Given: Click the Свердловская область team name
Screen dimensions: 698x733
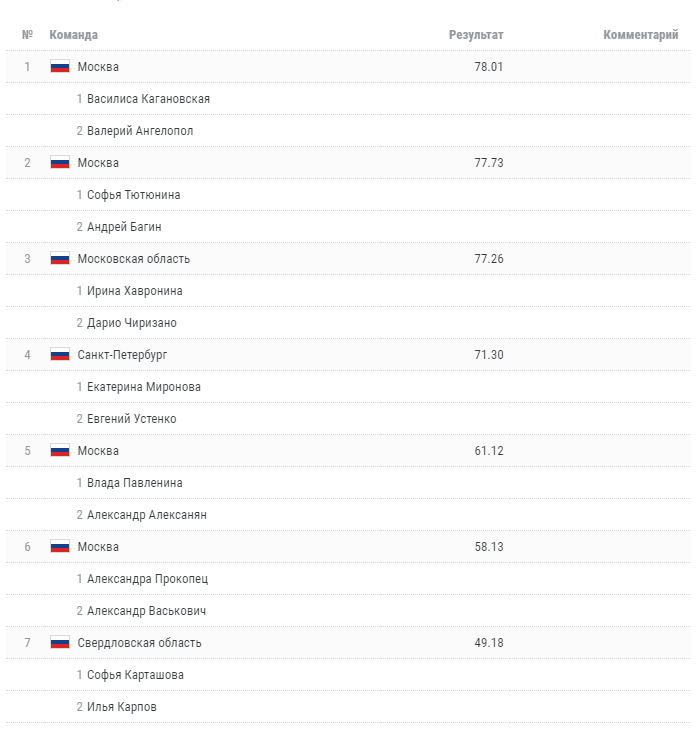Looking at the screenshot, I should [139, 643].
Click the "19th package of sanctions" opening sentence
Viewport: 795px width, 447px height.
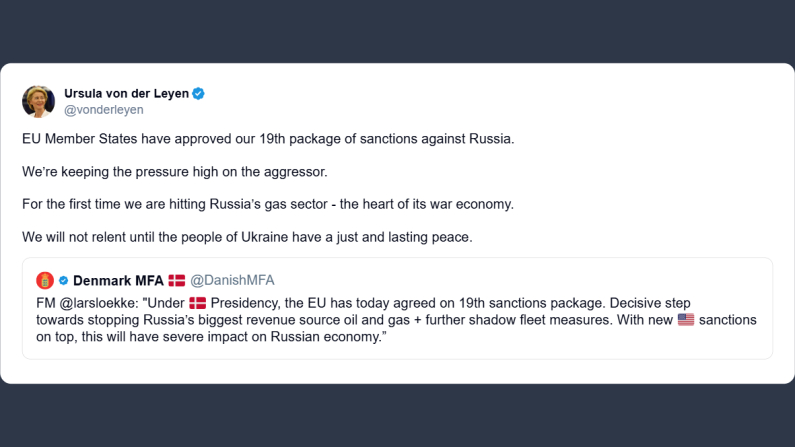click(x=268, y=138)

== == ==

Given task
Rewrite the lines of all the records above with "Screen dimensions" swapped for "Display size" and nothing else changed, and leave the pictures out.

Answer for the task
Given: Click the Свердловская область team name
Display size: 698x733
Looking at the screenshot, I should [139, 643].
Click the "19th package of sanctions" opening sentence
Viewport: 795px width, 447px height.
click(x=268, y=138)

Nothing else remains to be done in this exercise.